Richter ve ark. (47) yaptıkları randomize, çift kör çalışmada eroziv özofajiti olan ve H. Pylori (-) 2425 hastaya, 8 hafta süreyle esomeprazol 40 mg veya omeprazol 20 mg vermişlerdir. Primer etkinlik değişkeni olarak, 8. haftada iyileşmiş hastaların oranı değerlendirildiklerinde, esomeprazolun eroziv özofajitin tüm evrelerinin iyileşmesinde ve semptomların giderilmesinde omeprazolden daha üstün olduğunu göstermişlerdir.

Andersson ve ark. (48), insan karaciğer mikrozomal çalışmaları için, 4 sağlıklı erkek bireye 15 mg QD omeprazol, 15 mg QD esomeprazol, 15 mg QD R-omeprazolu 7 gün süreyle verdiklerinde esomeprazol 15 mg’nin omeprazol 15 mg’ye göre miligram bazında karşılaştırıldığında daha üstün bir farmakokinetiğe sahip olduğunu, bunun da daha belirgin bir gastrik asit inhibitör etki kazandırdığını saptamışlardır.

Röhss ve ark. (49) yaptıkları randomize, çift kör çalışmada, semptomatik gastroözofagial reflüsü olan 130 hastaya günde tek doz esomeprazol 40 mg veya omeprazol 40 mg verip, 1. ve 5. gün ölçülen 24 saatlik gastrik pH değerlerine göre, esomeprazol 40 mg’nin omeprazol 40 mg’ye göre daha fazla gastrik pH değerleri sağladığını bulmuşlardır.

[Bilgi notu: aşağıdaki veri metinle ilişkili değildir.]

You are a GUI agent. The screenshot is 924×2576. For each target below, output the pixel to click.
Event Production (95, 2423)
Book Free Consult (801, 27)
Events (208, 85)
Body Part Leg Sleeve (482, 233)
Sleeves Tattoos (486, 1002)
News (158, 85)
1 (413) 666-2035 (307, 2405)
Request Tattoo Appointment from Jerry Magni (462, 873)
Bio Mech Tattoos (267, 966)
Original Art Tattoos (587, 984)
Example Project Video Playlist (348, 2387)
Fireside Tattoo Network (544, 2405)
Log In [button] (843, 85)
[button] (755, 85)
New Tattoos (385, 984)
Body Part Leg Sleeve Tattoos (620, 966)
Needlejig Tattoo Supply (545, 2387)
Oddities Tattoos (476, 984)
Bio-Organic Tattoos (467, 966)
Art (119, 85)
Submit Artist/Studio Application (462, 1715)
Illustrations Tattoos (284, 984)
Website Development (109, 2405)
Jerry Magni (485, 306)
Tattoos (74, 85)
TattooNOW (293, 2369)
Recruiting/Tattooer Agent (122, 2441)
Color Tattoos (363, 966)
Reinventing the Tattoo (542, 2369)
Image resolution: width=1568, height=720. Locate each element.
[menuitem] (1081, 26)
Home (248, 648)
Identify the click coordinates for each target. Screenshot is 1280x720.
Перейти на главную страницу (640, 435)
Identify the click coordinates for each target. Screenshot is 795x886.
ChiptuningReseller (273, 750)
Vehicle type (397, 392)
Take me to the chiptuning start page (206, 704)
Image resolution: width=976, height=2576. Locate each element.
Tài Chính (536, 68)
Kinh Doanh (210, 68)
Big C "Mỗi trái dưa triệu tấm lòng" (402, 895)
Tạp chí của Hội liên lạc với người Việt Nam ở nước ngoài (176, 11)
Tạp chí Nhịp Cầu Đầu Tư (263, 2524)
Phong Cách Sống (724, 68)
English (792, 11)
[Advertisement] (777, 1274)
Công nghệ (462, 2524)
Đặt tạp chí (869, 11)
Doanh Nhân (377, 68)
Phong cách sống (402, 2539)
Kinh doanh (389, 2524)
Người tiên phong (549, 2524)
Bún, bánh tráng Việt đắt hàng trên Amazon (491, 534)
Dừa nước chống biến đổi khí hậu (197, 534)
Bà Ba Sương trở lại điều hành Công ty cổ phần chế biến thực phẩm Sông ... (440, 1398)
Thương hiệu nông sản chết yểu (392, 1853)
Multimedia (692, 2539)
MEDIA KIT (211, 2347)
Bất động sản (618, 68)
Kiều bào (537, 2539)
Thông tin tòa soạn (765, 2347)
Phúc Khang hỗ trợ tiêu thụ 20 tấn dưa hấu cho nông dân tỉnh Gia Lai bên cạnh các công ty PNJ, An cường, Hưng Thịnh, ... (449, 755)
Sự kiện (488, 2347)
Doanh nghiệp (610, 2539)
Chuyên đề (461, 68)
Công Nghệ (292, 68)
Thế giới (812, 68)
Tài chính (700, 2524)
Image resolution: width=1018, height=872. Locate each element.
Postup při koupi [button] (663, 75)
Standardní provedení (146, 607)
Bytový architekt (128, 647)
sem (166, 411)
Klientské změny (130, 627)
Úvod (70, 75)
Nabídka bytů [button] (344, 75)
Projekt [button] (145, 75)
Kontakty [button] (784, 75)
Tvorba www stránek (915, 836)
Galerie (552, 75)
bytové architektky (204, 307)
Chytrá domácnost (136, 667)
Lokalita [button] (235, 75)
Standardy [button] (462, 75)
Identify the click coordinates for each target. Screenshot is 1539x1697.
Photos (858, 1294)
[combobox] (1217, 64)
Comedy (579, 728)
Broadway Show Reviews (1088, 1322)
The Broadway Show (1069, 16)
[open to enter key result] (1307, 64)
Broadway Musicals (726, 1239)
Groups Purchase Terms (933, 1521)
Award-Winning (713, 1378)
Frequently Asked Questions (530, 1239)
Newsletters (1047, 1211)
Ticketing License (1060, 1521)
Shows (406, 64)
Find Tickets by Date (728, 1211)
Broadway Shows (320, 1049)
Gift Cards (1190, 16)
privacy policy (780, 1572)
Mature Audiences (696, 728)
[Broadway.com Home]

Biz de yaptığımız çalışmada; 2, 4 ve 6. saat ölçülen gastrik pH değerlerinde esomeprazol 20 mg verilen grupta omeprazol 20 mg verilen gruba göre daha etkin gastrik pH artışı olduğunu saptadık.

Bruley des Varannes ve ark. (50) çift kör, plasebo kontrollü çalışmada; 18 sağlıklı gönüllüye 10-14 günlük arınma periyodunun ardından 1 hafta süreyle günde tek doz plasebo, rabeprazol 10 mg veya omeprazol 10 mg olmak üzere 3 gruba ayırmışlar. Her grupta 1. ve 7. günlerde 24 saat pH monitorizasyonu yapmışlardır. Rabeprazol 10 mg’nin, omeprazol 10 mg’ye göre daha hızlı asit inhibisyonu sağladığını ve 7 gün sonra da rabeprazol 10 mg ile daha fazla pH artışı olduğunu görmüşlerdir.

Ke MY (51) yaptığı randomize, çift kör, kontrollü çalışmaya, endoskopik olarak aktif gastrik ülseri olan 177 hastayı almış ve rabeprazol 10 mg veya omeprazol 10 mg tek doz

verilen hastaların 24 saat pH monitorizasyonu yapmış ve tek doz rabeprazol ve omeprazolun hastaların semptomlarını düzelttiğini görmüştür. Ancak rabeprazol alan hastalarda daha fazla asit supresyonu sağlandığını belirtmiştir.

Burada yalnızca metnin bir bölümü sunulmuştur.